Intro: The Missing Chord

Regardless of their respective emphases, many theories about the key elements of fandom as a cultural community evolve around three basic roots: 1) a deep, heartfelt love for the source material, 2) the wish to exchange toughts and opinions with other like-minded people, 3) active or passive delight in creative expression.

Although I agree that these are indeed the central aspects of fannish life, two recent coincidences have made me ponder whether there might still be another essential element, running beneath the surface and holding the whole thing together as a warm, vibrant keynote; namely [insert overly pompous brass fanfare here *g*] the fan's subconcious wish for certain kind of continuity.




Key Stroke No 1: Taking Fictions Seriously. Ad Infinitum...

A couple of days ago, hmpf in her reply to cathexys' entry on fandom and fannish identity, came to the following conclusion:

"A large part of being a fan, for me, is to take fictions seriously, and appropriate them, and make something new of them.

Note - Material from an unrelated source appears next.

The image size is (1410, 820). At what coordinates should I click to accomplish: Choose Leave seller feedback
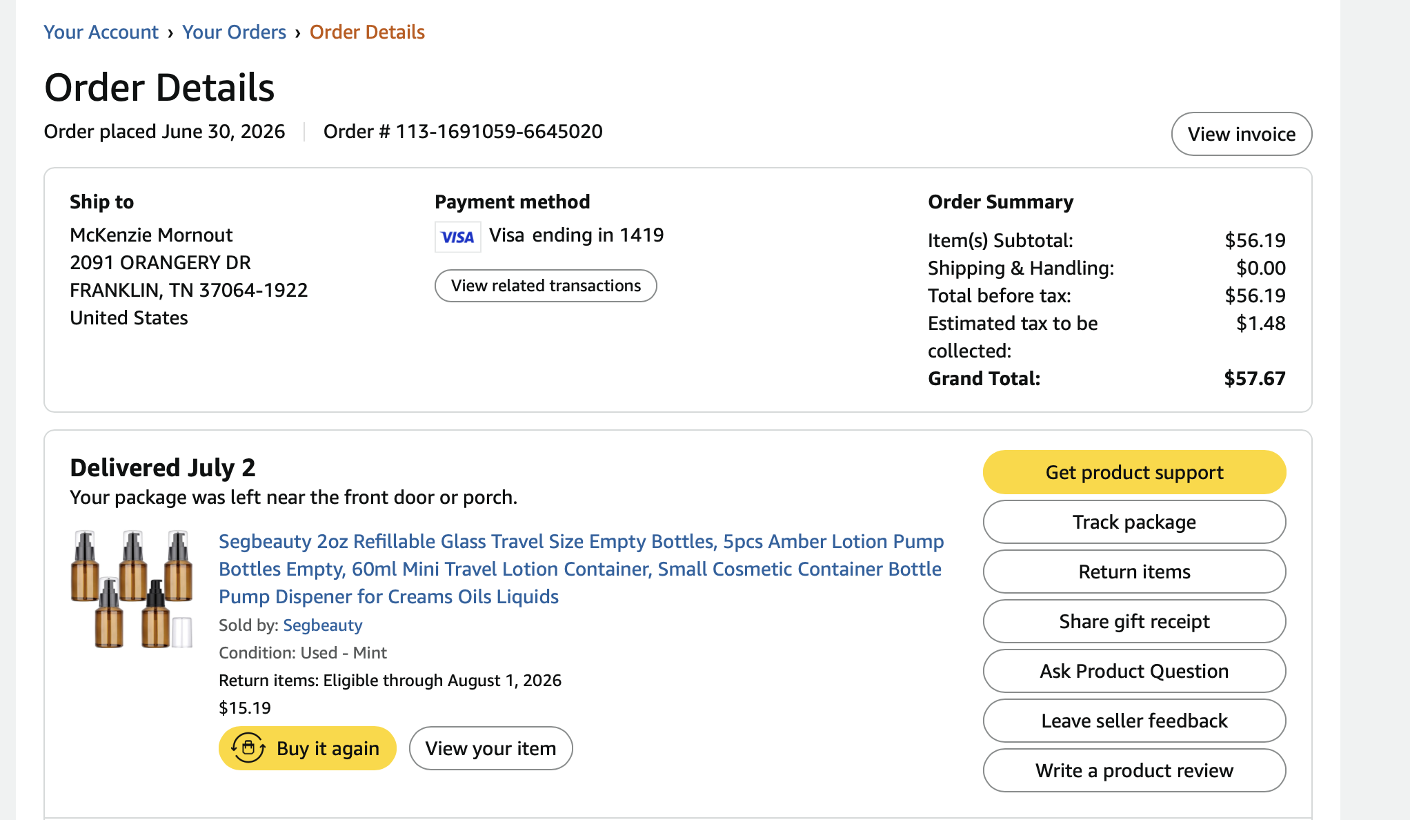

I have always 'lived' very much 'in' the books I read, and I have always, in my mind, expanded the stories, written fanfic, if you will. Fandom is a whole culture of people doing the same; people who *communicate* that way. People who speak my language. A whole culture of people to whom imagination is a crucial quality to cope with life."

In my opinion, this constitues a perfectly fitting and well-phrased general description of the fannish experience. However, I'd like point out that the interesting aspect here is not the love of the source material, but the wish to expand and exhaust the source via creative effort or discussion.

While for "non-fans" (meaning: people who might love the source as much as the next fan but would never think of participating in any kind of fannish activity)the fun usually ends exactly where the source ends (at the end of a tv show's final episode, a closing curtain, the last pages of Tolkien's "Lord of the Rings"), the fans continue. Muse, discuss, write, paint, photoshop. Long after the show has been cancelled. Until the end of time, so to speak.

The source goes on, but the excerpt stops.